## SOURCE
++++++

Unhurried circumnavigator

This may have been the slowest circumnavigation ever completed. For 12 years Christopher Robinson did little else but circumnavigate the globe aboard his Valiant 40 sailboat Rising Star.

Taking advantage of a unique financial situation and a refreshingly unenslaved attitude about work (he’s British, not American, if that makes a difference), Robinson, now 57, devoted himself solely to an east-to-west circumnavigation, often with all-female crews. He planned most of his stops largely at destinations where he could employ one of his three spoken languages (English, French, Portuguese).

In between ocean passages, Robinson often left Rising Star at strategic ports while jetting off for visits to family or friends in England or America or, in some cases, for extended travel or exploration inland. As many as 60 different crewmembers joined him at various ports around the world, including former girlfriends and, eventually, the woman he plans to marry this year in England.

Along the way, Robinson experienced the best and worst parts of sailing, all the more so since he was essentially learning on the job, being new to sailing until the year of his departure. Prior to the start of his sojourn, he suffered a terrible knockdown off the New England coast, crashed into plenty of docks (and rocks), dragged anchor, got lost, and made a fool of himself more than once on the way to becoming an experienced mariner. Even now he is reluctant to count himself among the highly experienced or knowledgeable, despite having sailed some 60,000 ocean miles with only himself and his wits as master.

“I really don’t consider myself to be some sort of expert at these matters,” he said in a recent interview. “I just have my own experiences. And most of what I know I learned from others, or from reading, and then I relearned it as it was processed through my own experiences.”

Still, there was Robinson, along with two other circumnavigators, on the dais at Mystic Seaport Museum in January during a seminar on long-distance ocean sailing. And the truth is that anyone contemplating a similar voyage could certainly learn a thing or two about ocean sailing from talking to himif, that is, the conversation could be kept strictly to matters of sailing. Given Robinson’s expansive personality and knowledge of the ways of the world, there is often much else to discuss beyond mere yachting.

Robinson’s trek was really more of a wandering, a sojourn, than a circumnavigation. His route included a long side-excursion from Hawaii up to Alaska and then back down the west coasts of Canada and the United States before returning to the South Pacific and a lengthy exploration of Australia and Tasmania. Among other distractions were a winter spent skiing in British Columbia and almost a full year of other forms of travel during which Rising Star waited in New Zealand.

++++++

## TASK REQUIREMENTS
Reproduce the passage of the circumnavigation article starting at "Robinson’s trek was" and ending at "in New Zealand.".

++++++

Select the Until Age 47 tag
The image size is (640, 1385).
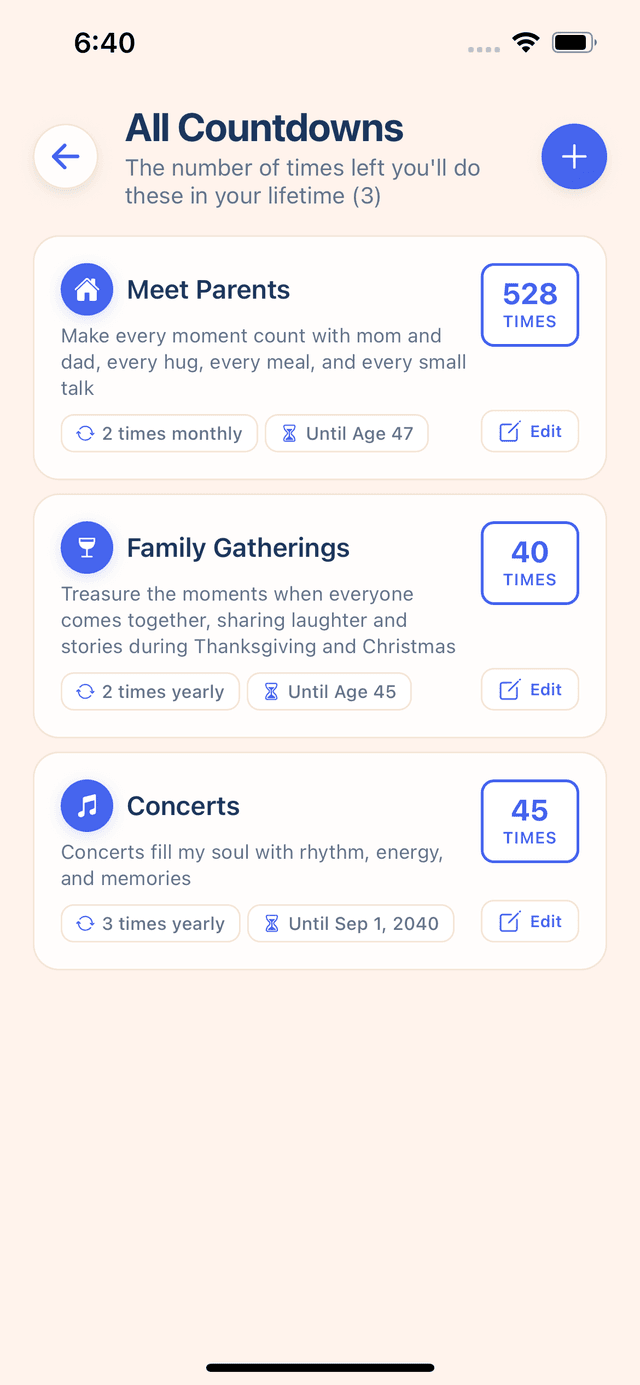point(347,434)
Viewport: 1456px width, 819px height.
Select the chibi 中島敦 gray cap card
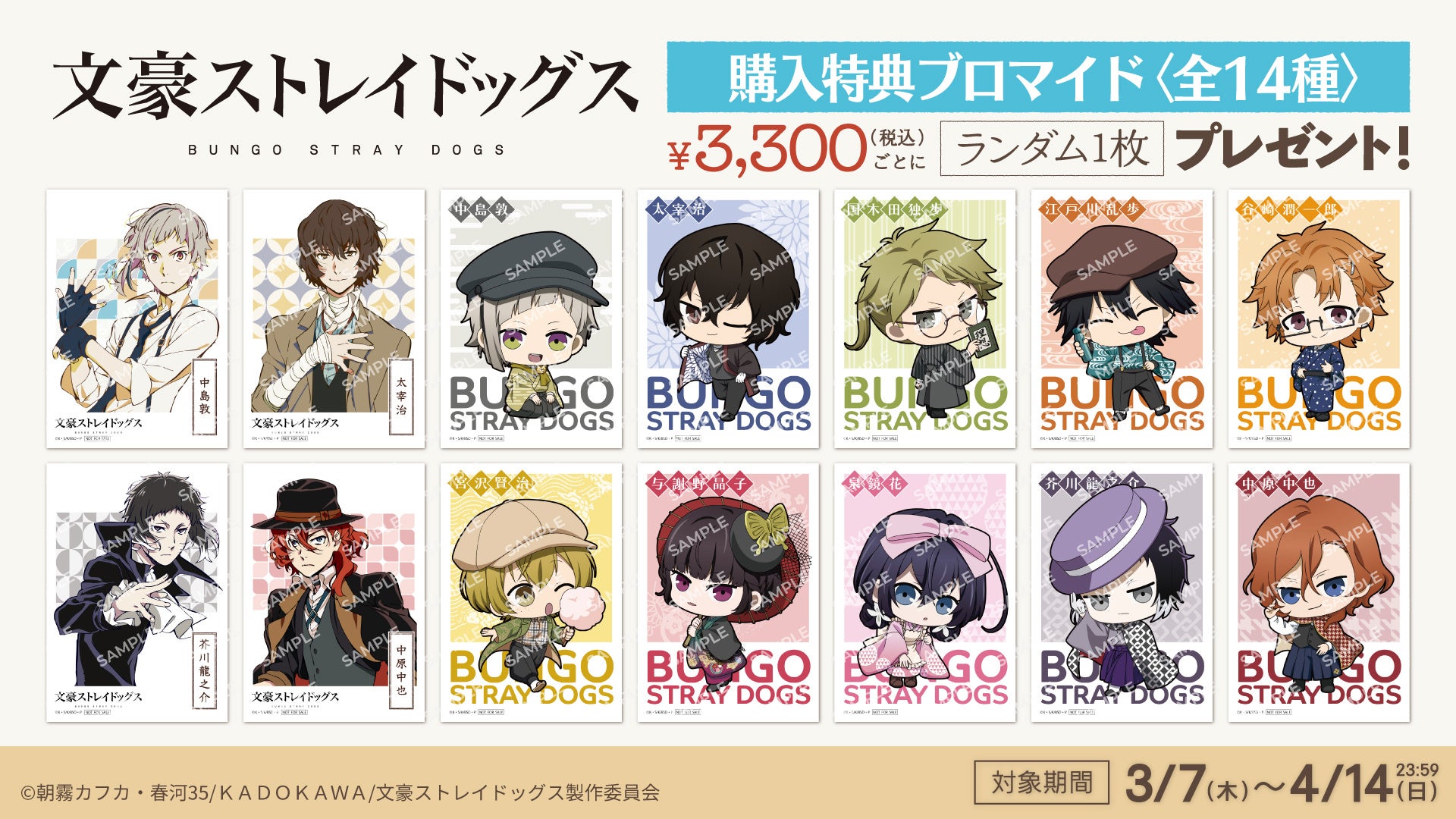pos(531,318)
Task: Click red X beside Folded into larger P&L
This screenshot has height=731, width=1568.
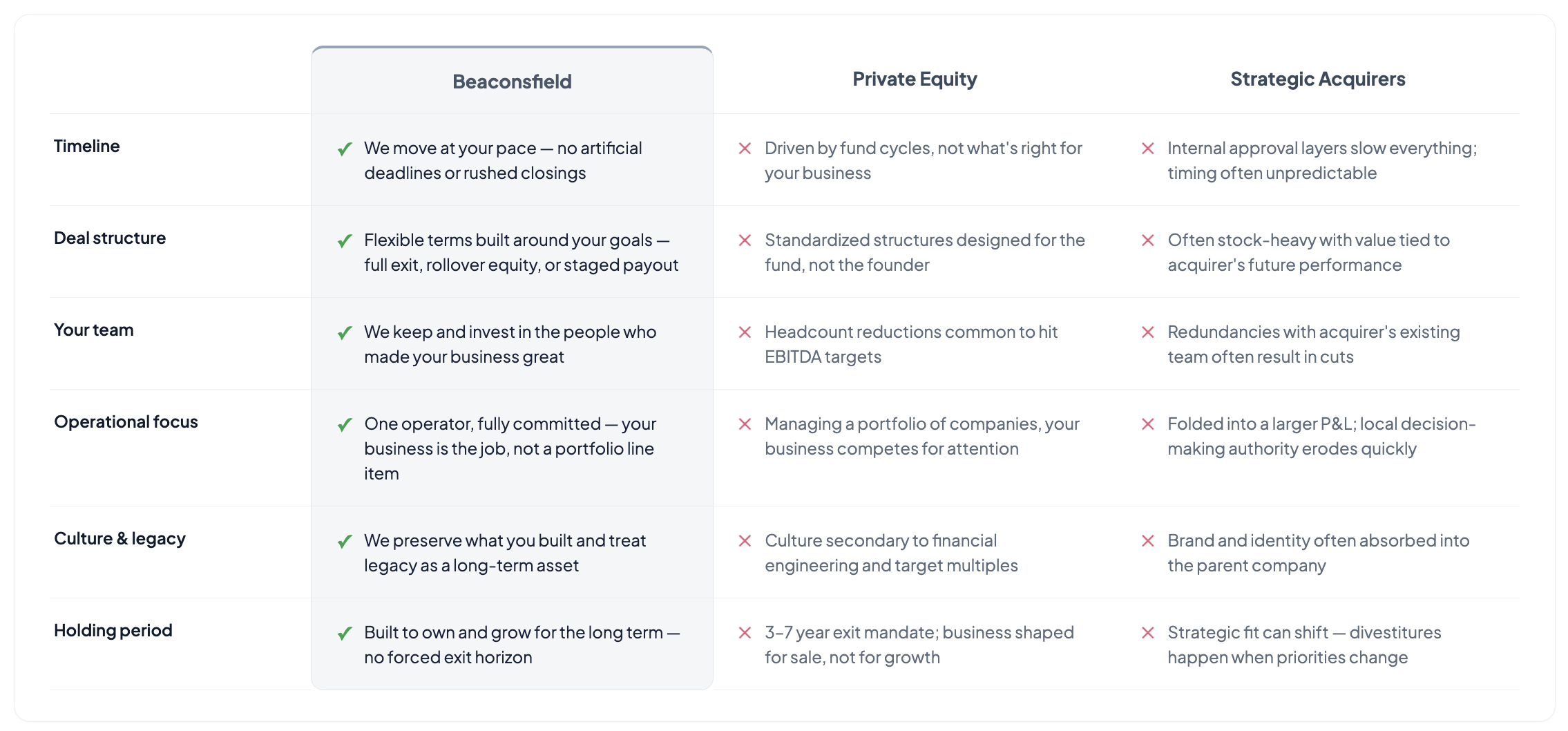Action: [x=1148, y=424]
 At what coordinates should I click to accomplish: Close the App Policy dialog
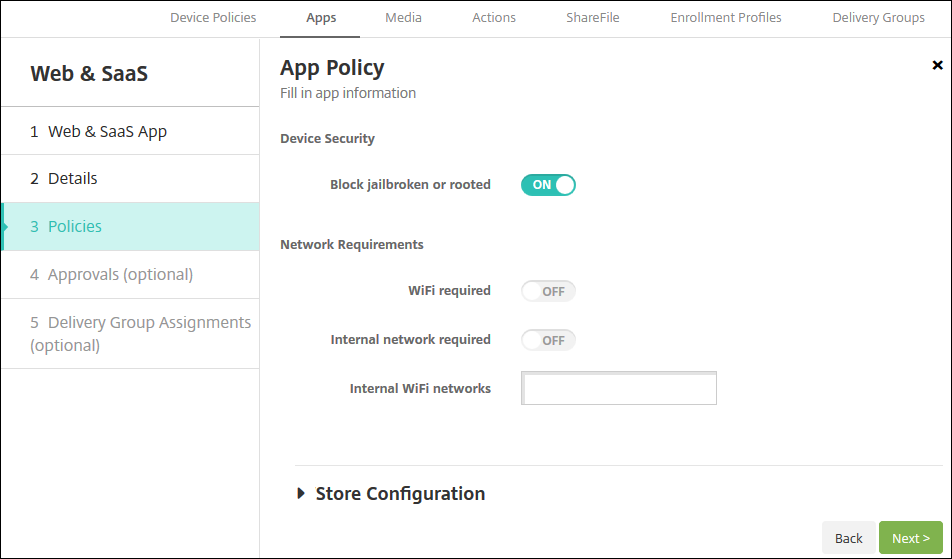937,65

++++++

## SOLUTION BELOW
Robinson’s trek was really more of a wandering, a sojourn, than a circumnavigation. His route included a long side-excursion from Hawaii up to Alaska and then back down the west coasts of Canada and the United States before returning to the South Pacific and a lengthy exploration of Australia and Tasmania. Among other distractions were a winter spent skiing in British Columbia and almost a full year of other forms of travel during which Rising Star waited in New Zealand.